▶ [ABOUT THIS EXERCISE]:
Answer these questions about the piece on e-posters, each from a different part of it:
(a) What two advantages of e-posters does the subtitle name?
(b) What does the piece say the huge conference halls were the size of?
(c) What does the writer say e-posters seem more like?

The Anti-Social Network
E-posters save space and are more easily shared, but they risk stripping away interaction and the potential of collaboration – and the advancement of science and medicine – that traditional posters offer.
Martine Jager |
Five or ten years ago, conferences were bigger. Not in terms of the number of attendees, but they were physically bigger. They were hosted in huge halls (the size rock bands would play), full of people, and some of the halls were devoted to one thing: posters. However, conferences are increasingly turning to e-posters: a bank of computers on a table where delegates can view a presenter’s short slide deck, or some small ‘pods’ – a small seated area where somebody gives give a PowerPoint presentation on a large TV screen, during a short, pre-allocated time slot. Here is another point of view. I ask myself: are these actually “posters”? They seem to me to be more like mini-lectures, and I think we need to consider what is lost from moving from physical posters to e-posters.

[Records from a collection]
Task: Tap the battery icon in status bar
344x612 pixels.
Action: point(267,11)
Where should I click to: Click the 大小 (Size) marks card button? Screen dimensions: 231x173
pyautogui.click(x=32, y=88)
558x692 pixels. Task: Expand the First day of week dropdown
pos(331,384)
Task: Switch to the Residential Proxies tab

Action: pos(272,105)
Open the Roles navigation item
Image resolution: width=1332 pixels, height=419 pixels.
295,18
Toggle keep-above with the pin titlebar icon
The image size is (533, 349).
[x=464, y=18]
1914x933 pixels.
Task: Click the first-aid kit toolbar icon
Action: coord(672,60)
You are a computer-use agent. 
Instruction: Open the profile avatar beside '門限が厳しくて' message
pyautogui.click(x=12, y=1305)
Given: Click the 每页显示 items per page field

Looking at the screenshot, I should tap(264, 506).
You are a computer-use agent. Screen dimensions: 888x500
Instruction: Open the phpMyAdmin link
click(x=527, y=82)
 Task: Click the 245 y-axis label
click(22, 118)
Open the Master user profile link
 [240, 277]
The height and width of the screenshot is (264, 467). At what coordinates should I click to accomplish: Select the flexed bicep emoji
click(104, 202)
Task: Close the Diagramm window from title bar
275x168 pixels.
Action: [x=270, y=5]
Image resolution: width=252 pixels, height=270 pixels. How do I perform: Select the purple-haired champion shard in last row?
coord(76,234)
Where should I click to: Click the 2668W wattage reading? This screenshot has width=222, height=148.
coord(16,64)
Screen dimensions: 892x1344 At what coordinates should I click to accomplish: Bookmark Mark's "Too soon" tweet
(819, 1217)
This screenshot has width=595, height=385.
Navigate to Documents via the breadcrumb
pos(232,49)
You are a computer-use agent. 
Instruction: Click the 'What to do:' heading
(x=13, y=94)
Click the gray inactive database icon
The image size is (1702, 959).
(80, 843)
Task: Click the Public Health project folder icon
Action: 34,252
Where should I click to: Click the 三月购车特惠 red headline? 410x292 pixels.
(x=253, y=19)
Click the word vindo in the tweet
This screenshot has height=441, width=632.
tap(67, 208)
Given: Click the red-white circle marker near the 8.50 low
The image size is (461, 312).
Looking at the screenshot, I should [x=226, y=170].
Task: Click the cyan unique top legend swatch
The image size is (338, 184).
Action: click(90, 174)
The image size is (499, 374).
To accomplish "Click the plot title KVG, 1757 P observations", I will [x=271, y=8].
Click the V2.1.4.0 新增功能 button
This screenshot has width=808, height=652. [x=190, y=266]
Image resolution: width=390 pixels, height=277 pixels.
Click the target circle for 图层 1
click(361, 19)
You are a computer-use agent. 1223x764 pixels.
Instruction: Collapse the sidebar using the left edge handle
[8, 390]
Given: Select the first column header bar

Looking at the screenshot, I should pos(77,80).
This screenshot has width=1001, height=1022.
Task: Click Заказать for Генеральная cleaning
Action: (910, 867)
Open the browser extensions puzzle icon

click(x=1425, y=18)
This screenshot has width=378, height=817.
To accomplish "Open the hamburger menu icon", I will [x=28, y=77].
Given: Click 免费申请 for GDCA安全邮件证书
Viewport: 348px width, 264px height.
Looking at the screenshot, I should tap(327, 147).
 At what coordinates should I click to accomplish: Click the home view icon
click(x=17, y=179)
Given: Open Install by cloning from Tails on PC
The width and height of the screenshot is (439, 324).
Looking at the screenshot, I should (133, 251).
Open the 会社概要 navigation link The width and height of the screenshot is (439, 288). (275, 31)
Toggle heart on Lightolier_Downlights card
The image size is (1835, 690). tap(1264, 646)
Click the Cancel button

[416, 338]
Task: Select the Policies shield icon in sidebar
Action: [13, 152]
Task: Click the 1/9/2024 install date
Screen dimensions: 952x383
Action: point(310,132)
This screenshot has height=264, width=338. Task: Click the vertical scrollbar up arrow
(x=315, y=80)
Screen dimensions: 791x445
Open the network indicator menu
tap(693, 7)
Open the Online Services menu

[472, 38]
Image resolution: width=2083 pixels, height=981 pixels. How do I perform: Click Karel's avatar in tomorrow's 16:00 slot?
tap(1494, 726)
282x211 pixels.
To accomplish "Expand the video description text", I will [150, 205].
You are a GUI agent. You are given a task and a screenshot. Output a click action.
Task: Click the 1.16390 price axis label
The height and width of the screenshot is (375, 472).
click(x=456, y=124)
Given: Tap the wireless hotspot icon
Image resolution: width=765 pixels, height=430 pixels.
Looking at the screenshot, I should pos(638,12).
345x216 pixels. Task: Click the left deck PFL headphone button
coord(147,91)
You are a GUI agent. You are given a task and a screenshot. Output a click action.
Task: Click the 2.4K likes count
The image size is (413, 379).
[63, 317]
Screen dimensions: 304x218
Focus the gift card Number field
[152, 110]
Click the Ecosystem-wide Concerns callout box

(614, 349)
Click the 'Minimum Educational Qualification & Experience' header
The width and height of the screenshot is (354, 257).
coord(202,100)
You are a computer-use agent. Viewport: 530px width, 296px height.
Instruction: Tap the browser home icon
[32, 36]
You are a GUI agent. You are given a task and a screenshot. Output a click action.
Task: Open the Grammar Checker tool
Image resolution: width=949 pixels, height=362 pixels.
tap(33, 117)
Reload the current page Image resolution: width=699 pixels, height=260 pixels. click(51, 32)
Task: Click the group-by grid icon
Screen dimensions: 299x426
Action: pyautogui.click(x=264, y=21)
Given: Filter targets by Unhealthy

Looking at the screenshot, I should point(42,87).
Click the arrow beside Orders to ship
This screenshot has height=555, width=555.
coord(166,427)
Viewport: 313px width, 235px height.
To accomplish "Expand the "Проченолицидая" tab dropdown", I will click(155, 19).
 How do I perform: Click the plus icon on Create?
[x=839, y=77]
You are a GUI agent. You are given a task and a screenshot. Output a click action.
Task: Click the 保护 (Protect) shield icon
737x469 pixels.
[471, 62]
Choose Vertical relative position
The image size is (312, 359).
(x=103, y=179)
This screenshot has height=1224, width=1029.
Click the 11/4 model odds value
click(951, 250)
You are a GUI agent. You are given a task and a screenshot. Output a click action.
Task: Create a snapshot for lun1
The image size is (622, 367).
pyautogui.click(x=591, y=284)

▶ [RESPONSE]:
(a) They save space and are more easily shared.
(b) The size rock bands would play.
(c) Mini-lectures.